Alexander always improved any plan he was offered.

We went straight for the walls. The virtually undefended walls.

They’d been breached in four places, before our machines stopped firing and we marched away. And the Tyrians had done some repairs, but conditions inside the city after seven months of siege were quite desperate. Very little work was done. Everyone was hungry.

The end might have been anticlimactic, except that our thirst for revenge outweighed any sanity.

Alexander was at the top of the ladder this time, but the enemy machines fired only sporadically, and every Cypriot ship was packed with Macedonians – ninety ships, sprinting for any place they could get a lodgement on the walls.

We had a theatre-seat view of the back of the Tyrian army as it collapsed under the weight of our phalanx and the Hetaeroi. The people on the walls – what must they have felt, in those last hours and minutes, as their marines died – pointlessly – just a few stades away? As they saw the shiploads of Macedonians coming for them.

I hope they felt terror. I hope they despaired, and cursed their gods, and tore their beards and hair. They had killed every prisoner they took. They had defiled our ambassadors and murdered our people, and they, if any, were the original aggressors against Greece. And they had burned me with sand, infected me with shit and killed Isokles and my unborn child.
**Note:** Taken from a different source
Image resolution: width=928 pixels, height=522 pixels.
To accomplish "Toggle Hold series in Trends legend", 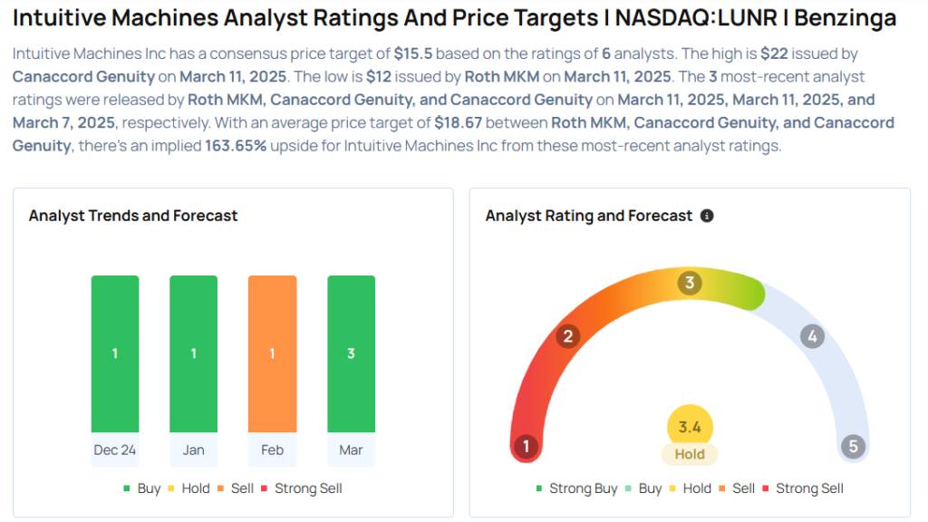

Alexander leaned down off the top of the ladder, and called to the men inside the tower: ‘No quarter. Kill everyone in the city, save those who take refuge in the Temple of Herakles.’

I was as bloodthirsty as he – despite the fact that I knew that in his mind we were in the depth of the wooden horse, and were about to sack Troy. It occurred to me to ask him if he was now Neoptolemus and not Achilles. If his presence didn’t change the scene.

I doubt that Alexander would even have laughed.

I said when I started to tell the story of Tyre that it needn’t have happened. That there was arrogance and foolishness on both sides.

And there was horror.

We had little to fear – the walls were virtually empty, the mighty machines didn’t, most of them, throw a single rock, and when Alexander sprang out of the tower on to the rubble of the breach, it was almost like walking on to the stage of an empty theatre. The only enemy soldiers were archers – they had been left behind by the marines, and they shot as fast and as accurately as they could.

But they could not hold even the towers, and we swept from wall to wall, using short scaling ladders to get down into the streets beyond or into the low towers on either hand.

Very quickly, the defence collapsed. I had seen some sieges by the time I reached Tyre. I knew the signs. The enemy no longer thought he could resist. Men fled – usually to their own homes, to die in the doorways of their own houses.

And die they did.

I would like to say that I remember nothing of it, but I remember it all too well. I was with beasts – I was a beast. I killed men, and I killed women, and I killed young children. I killed a goat that passed in front of me. I killed anything that was not a soldier of Macedon.

There were few women, because most of them and their children had gone to Carthage at the start of the siege. But those that there were went to the roofs and threw tiles down on us – no laughing matter, when a piece of terracotta the size of your fist hits you on the head.

Our engineers knocked a hole in the land wall of the city facing the mole, and even as we butchered our way through the streets, Diades connected the city to the land, opened the wall and led the victorious phalanx into the devastated city to finish off any rats trapped in their homes.

And at the end, when they knew that there would be no quarter, the population turned and fought like rats facing dogs. Such rats often give the dogs a bad bite or two before they die, and sometimes the bites infect. The simile is apt. The Macedonian army triumphed at Tyre, but the price was high, in blood, in pain, in spirit, and the results took years to play out.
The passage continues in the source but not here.